* What you need to do *
Would you give back exactly the lines from the line with "This screenshot has width=601, height=513." through the end of the entries below, both included, but none of the pictures?

Saved entries:

+ + + + +

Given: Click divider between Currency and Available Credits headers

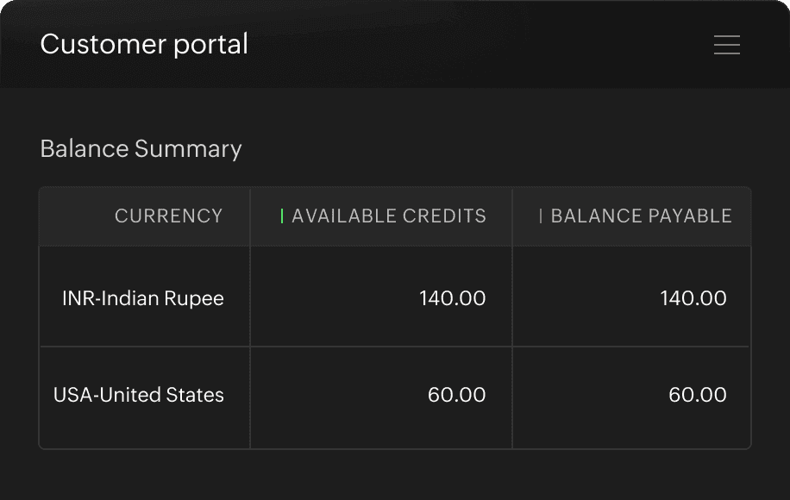Looking at the screenshot, I should point(250,216).
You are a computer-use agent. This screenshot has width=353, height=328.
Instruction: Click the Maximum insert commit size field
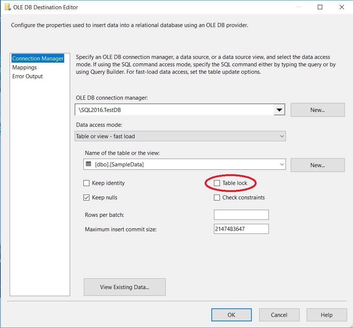(x=241, y=229)
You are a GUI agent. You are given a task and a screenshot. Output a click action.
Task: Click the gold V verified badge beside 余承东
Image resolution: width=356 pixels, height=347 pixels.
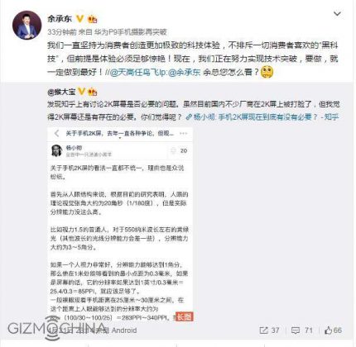[x=79, y=18]
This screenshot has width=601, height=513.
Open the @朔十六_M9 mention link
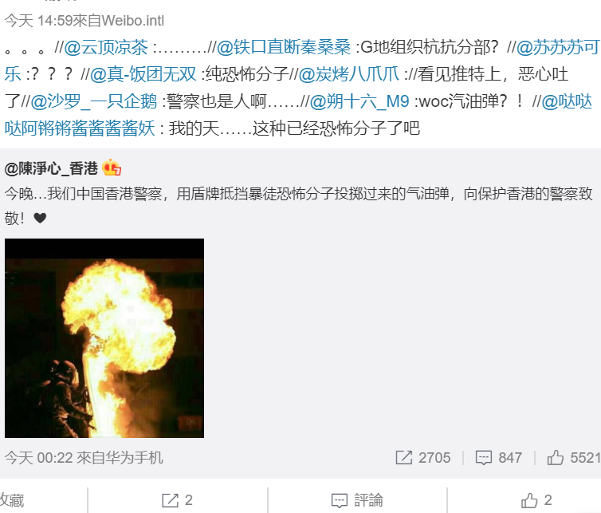point(359,101)
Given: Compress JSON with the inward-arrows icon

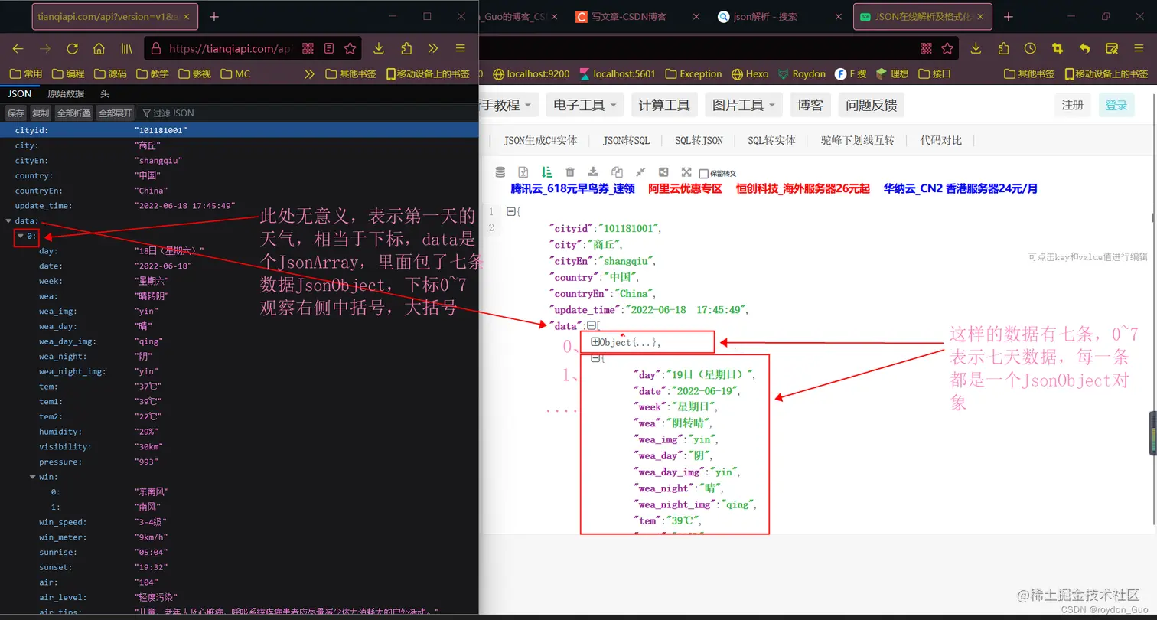Looking at the screenshot, I should pos(641,172).
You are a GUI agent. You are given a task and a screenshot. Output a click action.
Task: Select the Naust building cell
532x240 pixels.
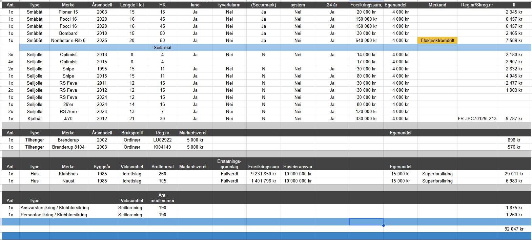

+ + + + +

* Result of this task *
This screenshot has width=601, height=513.
Open the @朔十六_M9 mention link
point(359,101)
Given: Compress JSON with the inward-arrows icon

Looking at the screenshot, I should pos(641,172).
You are a GUI agent. You are given a task and a screenshot. Output a click action.
Task: Select the Naust building cell
532x240 pixels.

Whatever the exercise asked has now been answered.